Başbuğ, 7 Haziran’da yaşanacak genel seçimlerin barış ve sağduyu ortamında olmasını istediğini hatırlatarak, “Tekrar altını çiziyorum, geçtiğimiz hafta yaşanan olaylardan bende şahsen bir endişe duydum. Ama bu süreçte herkes üzerine düşen sorumluluğu akıl yoluyla, birbirini anlayarak, sorumluluk taşıyarak ve soğukkanlılıkla bu süreci götürmek zorundayız ki 7 Haziran’da bu genel seçimler barış ve çatışmasız kardeşlik içerisinde cereyan etsin ve halkımızın verdiği karara da elbette bu bir seçimdir sandıktan çıkacak sonuca da hepimiz saygı göstereceğiz” ifadelerini kullandı.

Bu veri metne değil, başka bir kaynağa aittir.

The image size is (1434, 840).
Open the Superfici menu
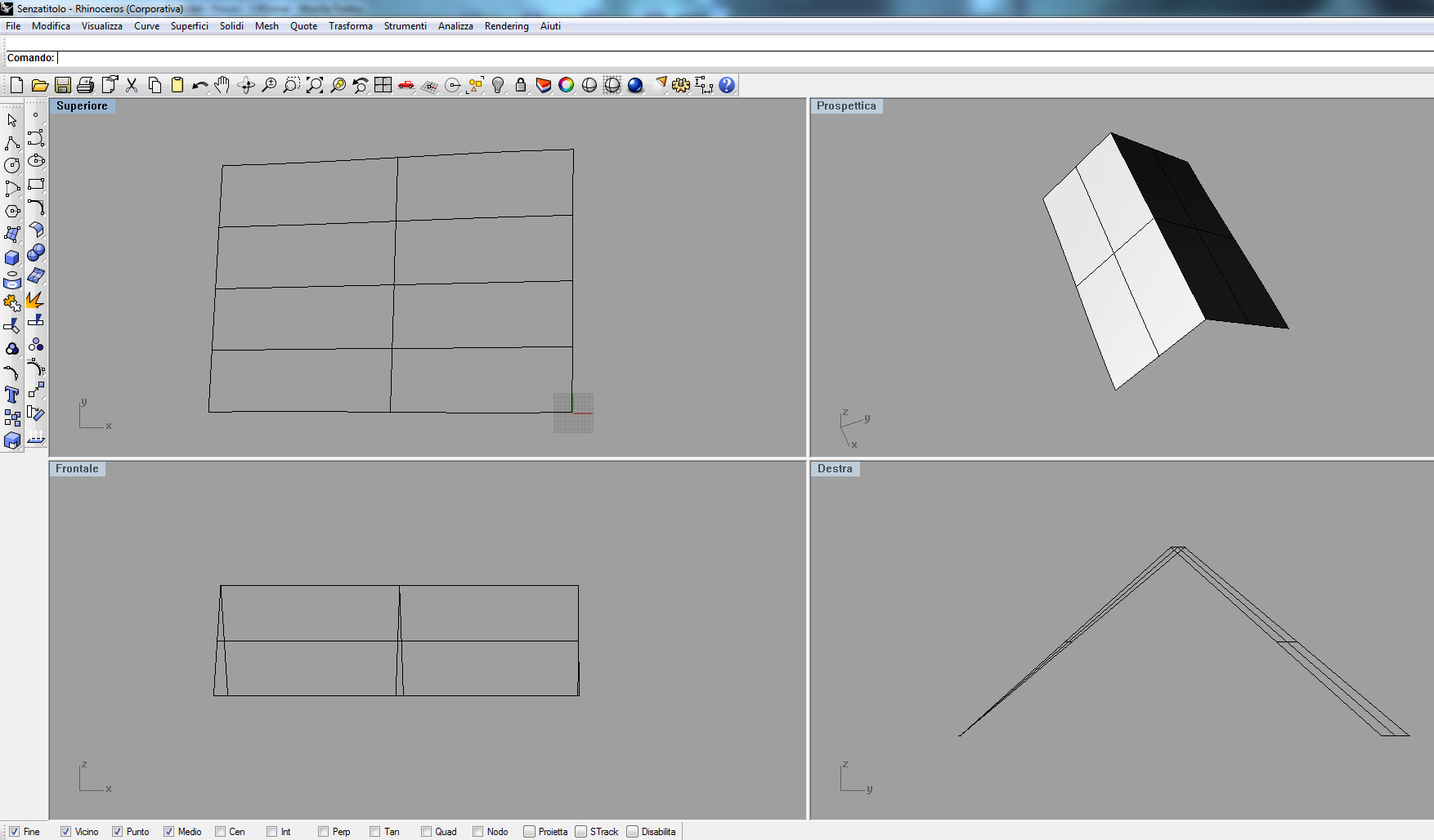coord(190,26)
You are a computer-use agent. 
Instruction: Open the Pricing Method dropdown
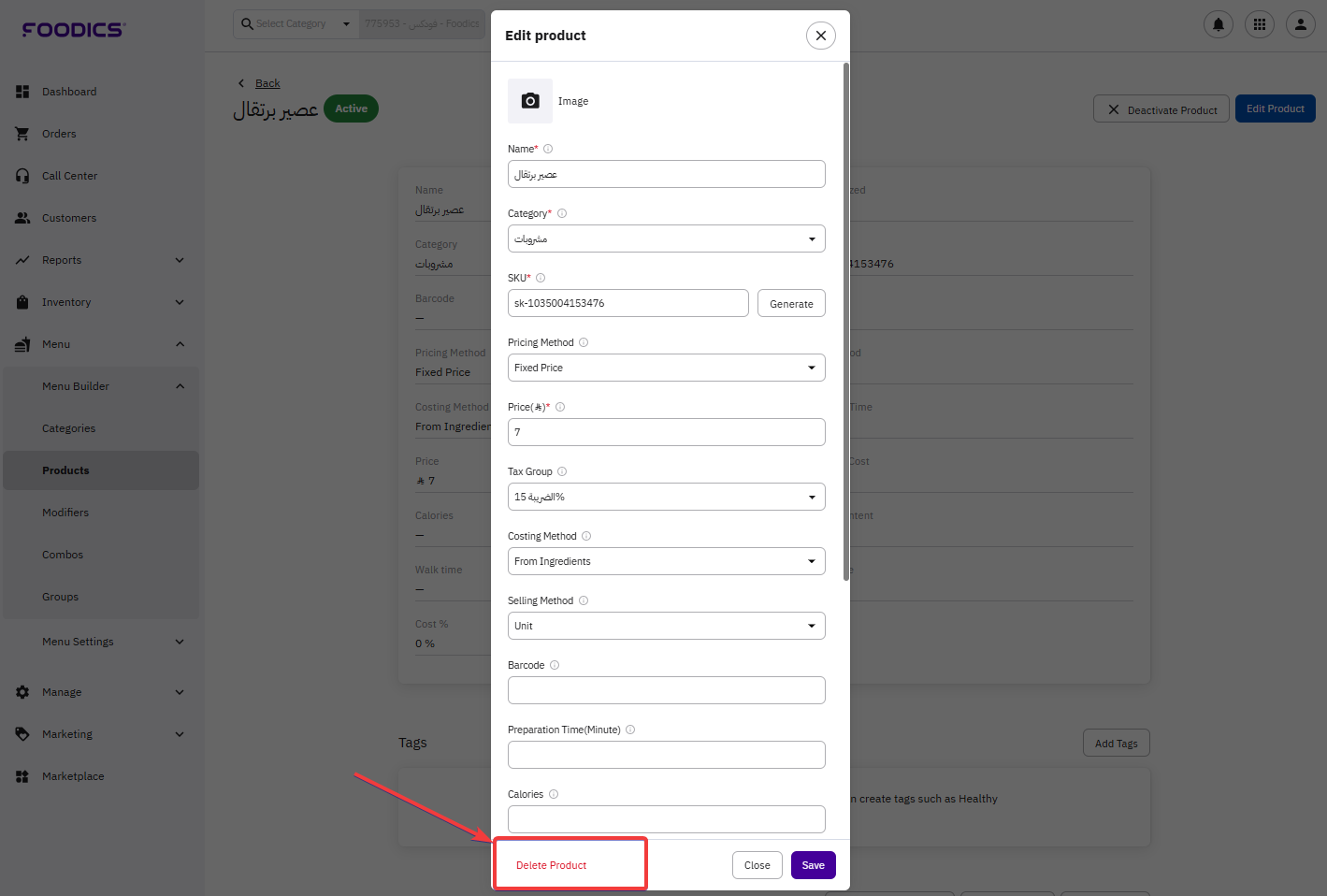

“ALLAH DOĞRULARIN YANINDADIR”
‘Balyoz’ davası kapsamında, Türk Silahlı Kuvvetleri’ne karşı yürütülen süreçlerde komplolara, iftiralara ortaya atanların peşinden gidilmesi gerektiğini söyleyen Başbuğ, “Biliyorsunuz geçtiğimiz Çarşamba günü bu ‘Balyoz’ davasına bakan mahkeme kararını verdi. Ve bu ‘Balyoz’ davası kapsamında ortaya atılan iddiaların, yalanların olmadığını mahkeme kararıyla tescil edildi. Bu da bizim açımızdan fevkalade sevindirici bir şeydir. Bundan büyük bir mutluluk duyduk. Ama biraz daha öncelere gidin, bu ‘Balyoz’ iddiaları ile ilgili olarak yazılanları, çizilenleri, konuşulanları hatırlayın neler yazıldı, neler söylendi. Ama bugün gelinen nokta zamanında bizlerin söylediği şeylerin doğru olduğunu ortaya çıkarttı. Millet olarak hepimize düşen görev, özellikle Türk Silahlı Kuvvetleri’ne karşı yürütülen süreçlerde bu komplolara, iftiralara asılsız şeylerin ortaya çıkartanların da peşinden gitmemiz lazım. Bunlar mutlaka ortaya çıkartılmalı. Yargı karşısına çıkartılmalı ve adil şekilde yargılanarak, cezalarını görmeli. Ancak o zaman biz gönül huzuruna kavuşacağız. Ben inanıyorum, adalet geçte olsa yerine geliyor. Adalet bu dünyada gerçekleşiyor. Biz bunun şahidi olduk, yaşadık, gördük. Biz ve arkadaşlarım, cezaevindeyken de bugünlerin olacağını biliyorduk. O gün de aynı şeyi söylemiştik, bugün de aynı şeyi söylüyorum, Allah büyüktür. Biz buna inanıyoruz. Allah doğruların yanındadır. Yalancılar, iftiracılar, kumpasçılar mutlaka ortaya çıkacak. Yaşadığımız olaylarda zaten bunu bize gösteriyor” dedi.